Materials provided:
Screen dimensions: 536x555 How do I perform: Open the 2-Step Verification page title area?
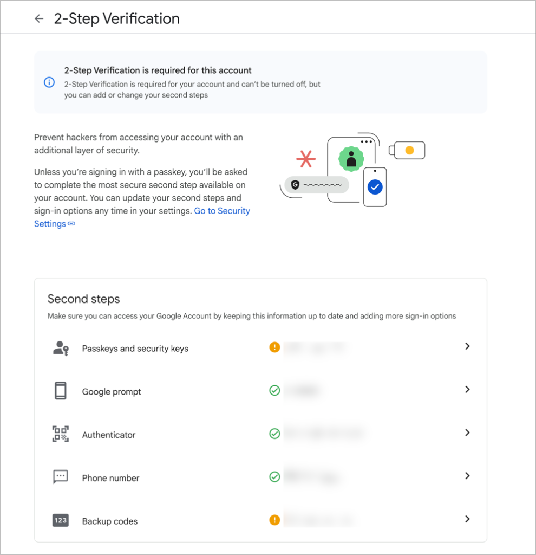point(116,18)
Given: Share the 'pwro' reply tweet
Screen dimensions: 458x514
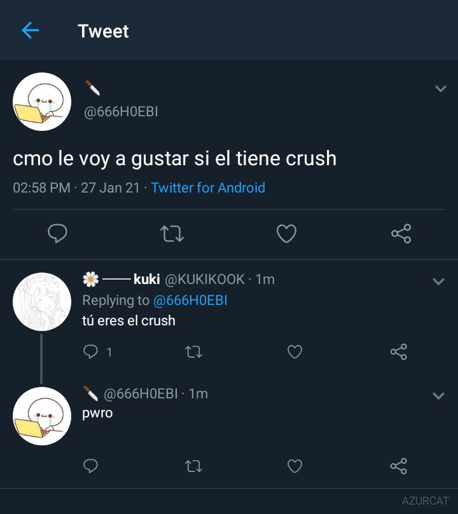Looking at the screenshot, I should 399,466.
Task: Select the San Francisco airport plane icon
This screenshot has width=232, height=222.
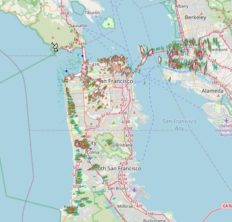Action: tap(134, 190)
==
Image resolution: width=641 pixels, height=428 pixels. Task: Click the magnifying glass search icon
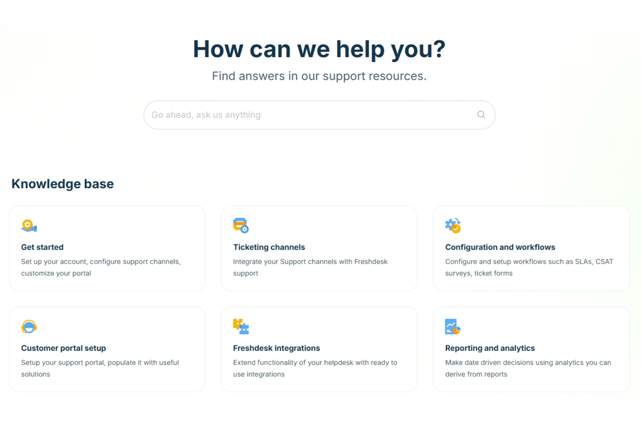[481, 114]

Instructions to follow: Reproduce the data above exactly, but only the lines from the one showing "Screen dimensions: 536x555" through the one showing "Task: Select the", with both ends kept and the pictures left out.

Written answer:
Screen dimensions: 536x555 How do I perform: Open the 2-Step Verification page title area?
point(116,18)
Given: Share the 'pwro' reply tweet
Screen dimensions: 458x514
Looking at the screenshot, I should 399,466.
Task: Select the San Francisco airport plane icon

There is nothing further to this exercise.